▶ **Directive**
Swap "servers" for "hosts" in everything from the line containing "Screen dimensions: 700x660" down to the last of the lines, keeping all else the same. Omit the pictures from your answer.

** START Stored data **

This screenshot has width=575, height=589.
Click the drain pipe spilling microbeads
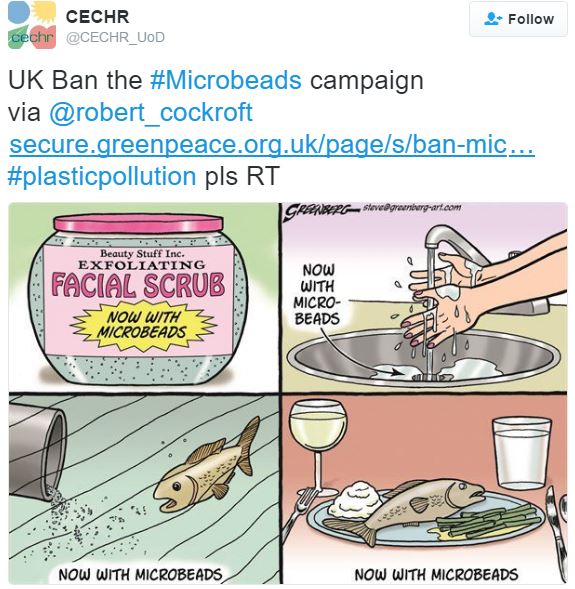click(x=37, y=449)
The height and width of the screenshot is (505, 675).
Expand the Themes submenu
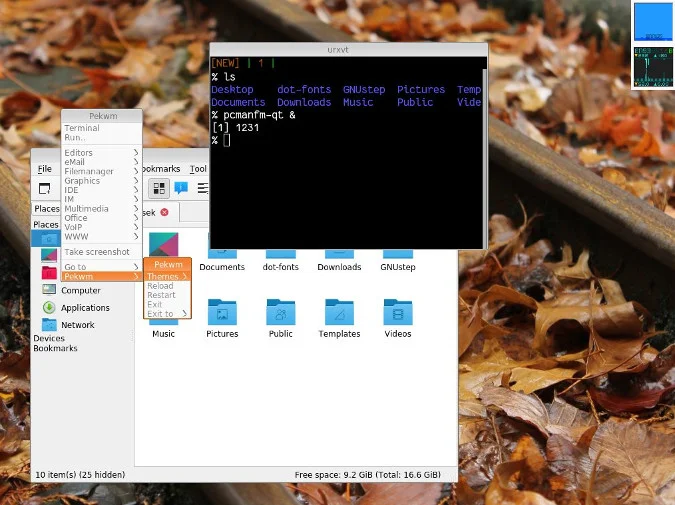[x=167, y=276]
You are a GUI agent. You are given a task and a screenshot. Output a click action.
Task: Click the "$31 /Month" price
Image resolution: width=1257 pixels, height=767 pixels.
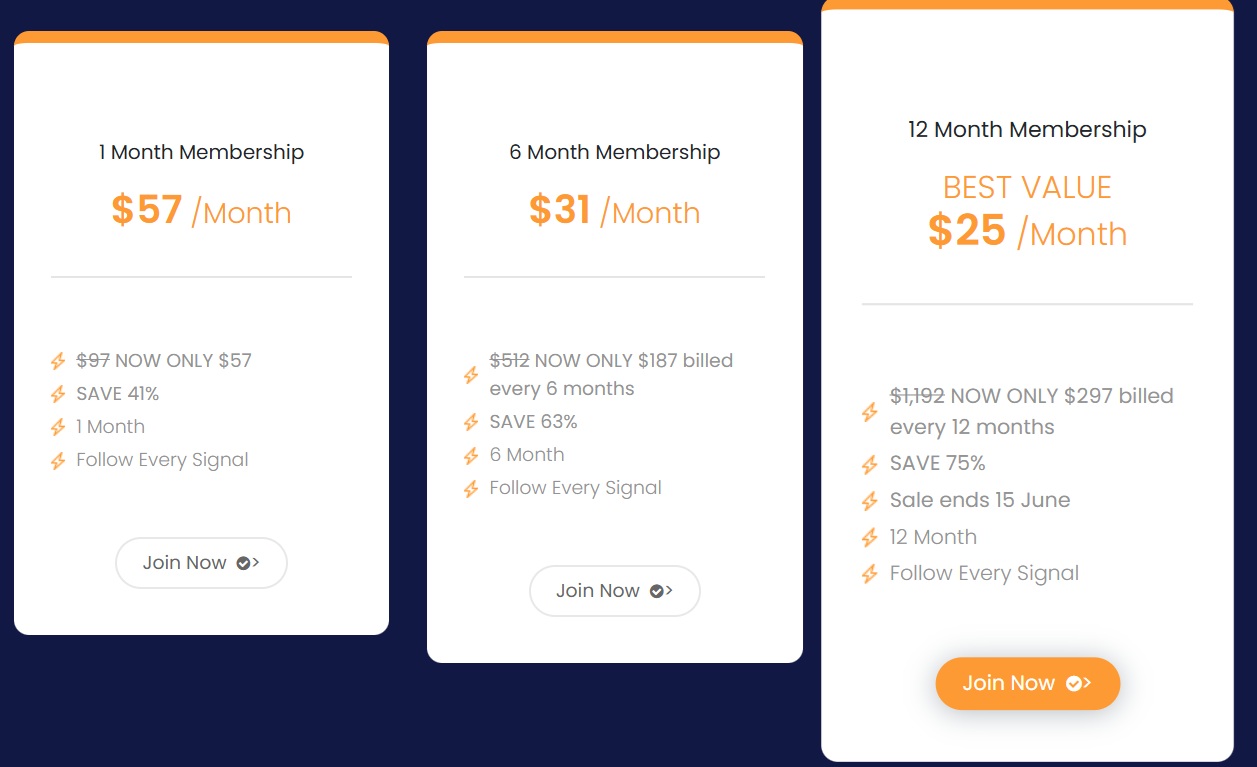pyautogui.click(x=614, y=211)
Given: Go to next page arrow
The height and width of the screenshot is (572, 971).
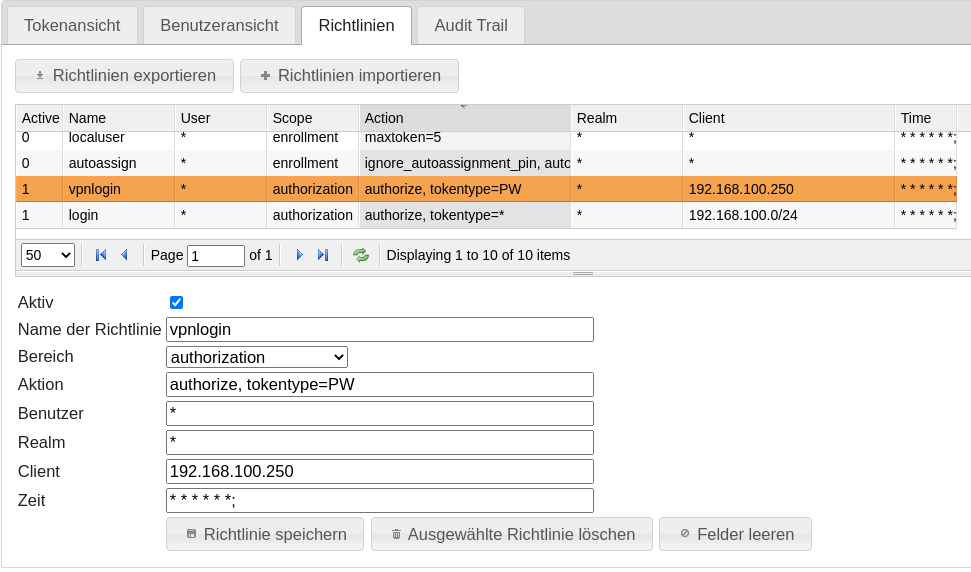Looking at the screenshot, I should tap(299, 255).
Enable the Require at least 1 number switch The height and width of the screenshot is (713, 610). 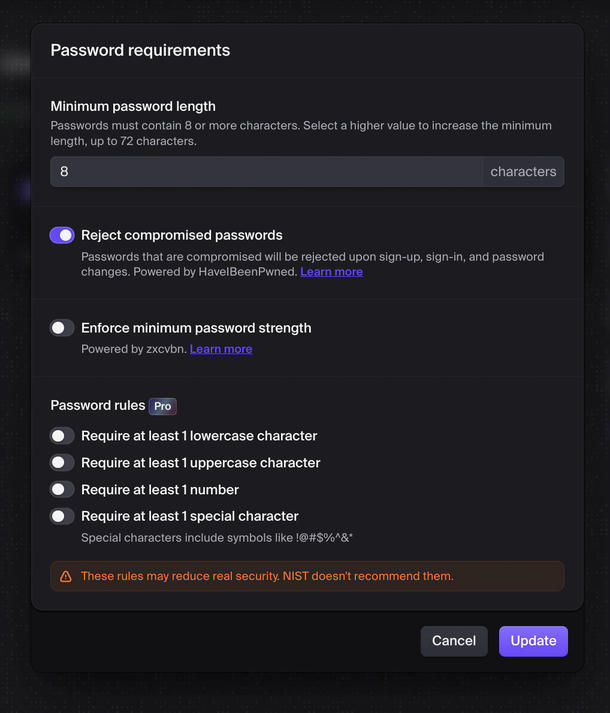pyautogui.click(x=62, y=490)
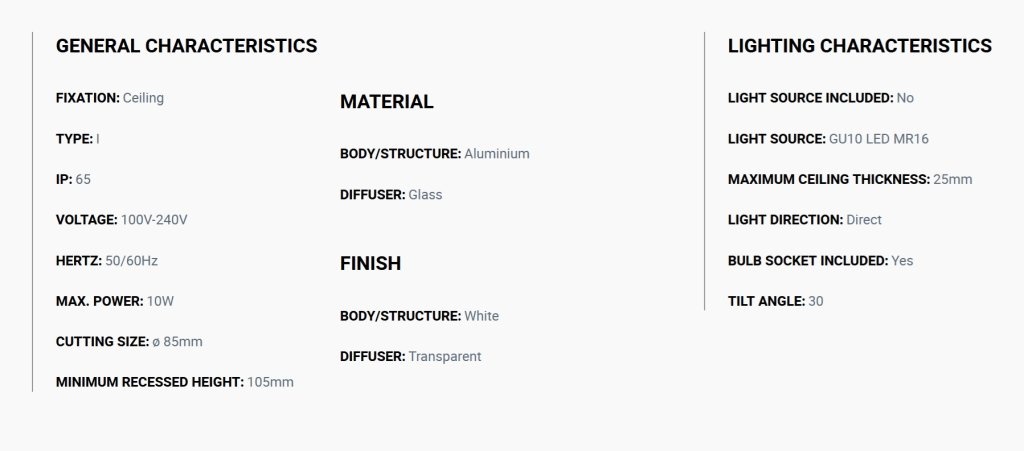Select the GU10 LED MR16 light source
1024x451 pixels.
879,139
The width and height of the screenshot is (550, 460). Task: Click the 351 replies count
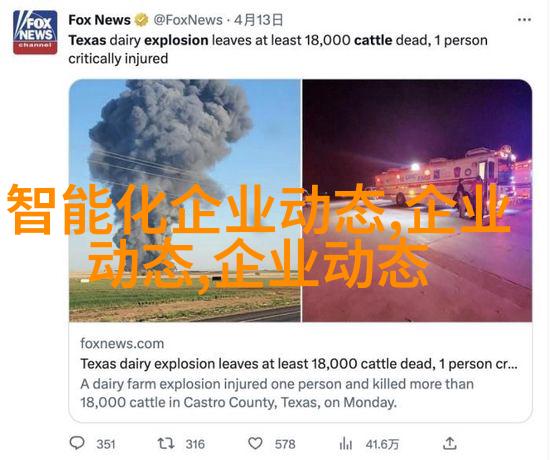(106, 444)
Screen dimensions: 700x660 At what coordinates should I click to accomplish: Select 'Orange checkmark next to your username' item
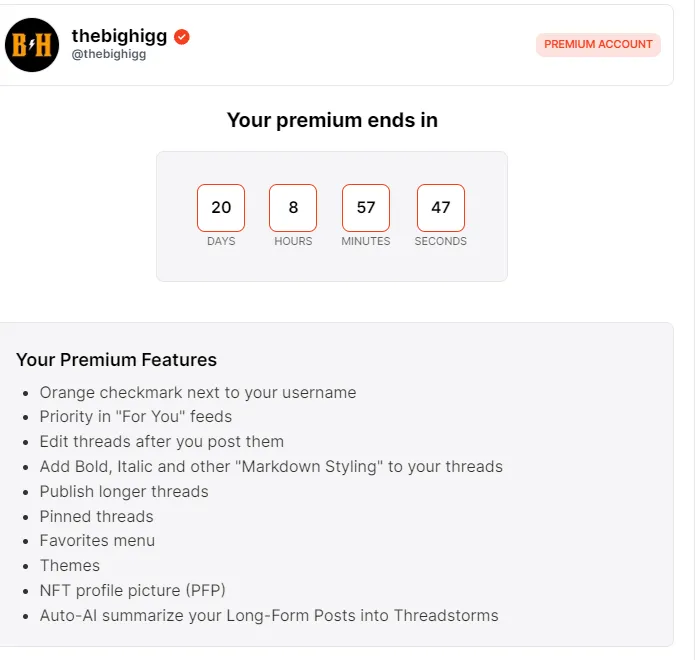(x=198, y=393)
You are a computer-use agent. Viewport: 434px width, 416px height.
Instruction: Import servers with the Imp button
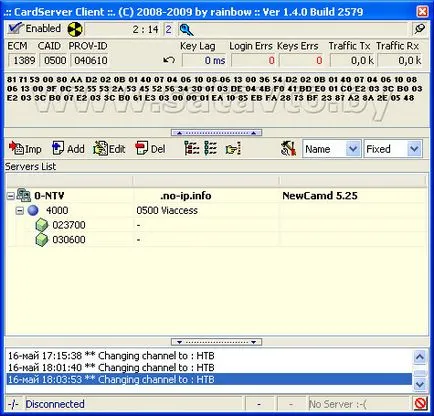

** END Stored data **

▶ **Written response**
Screen dimensions: 700x660 At what coordinates should I click to accomplish: Select 'Orange checkmark next to your username' item
(x=198, y=393)
You are a computer-use agent. Viewport: 434px width, 416px height.
Instruction: Import hosts with the Imp button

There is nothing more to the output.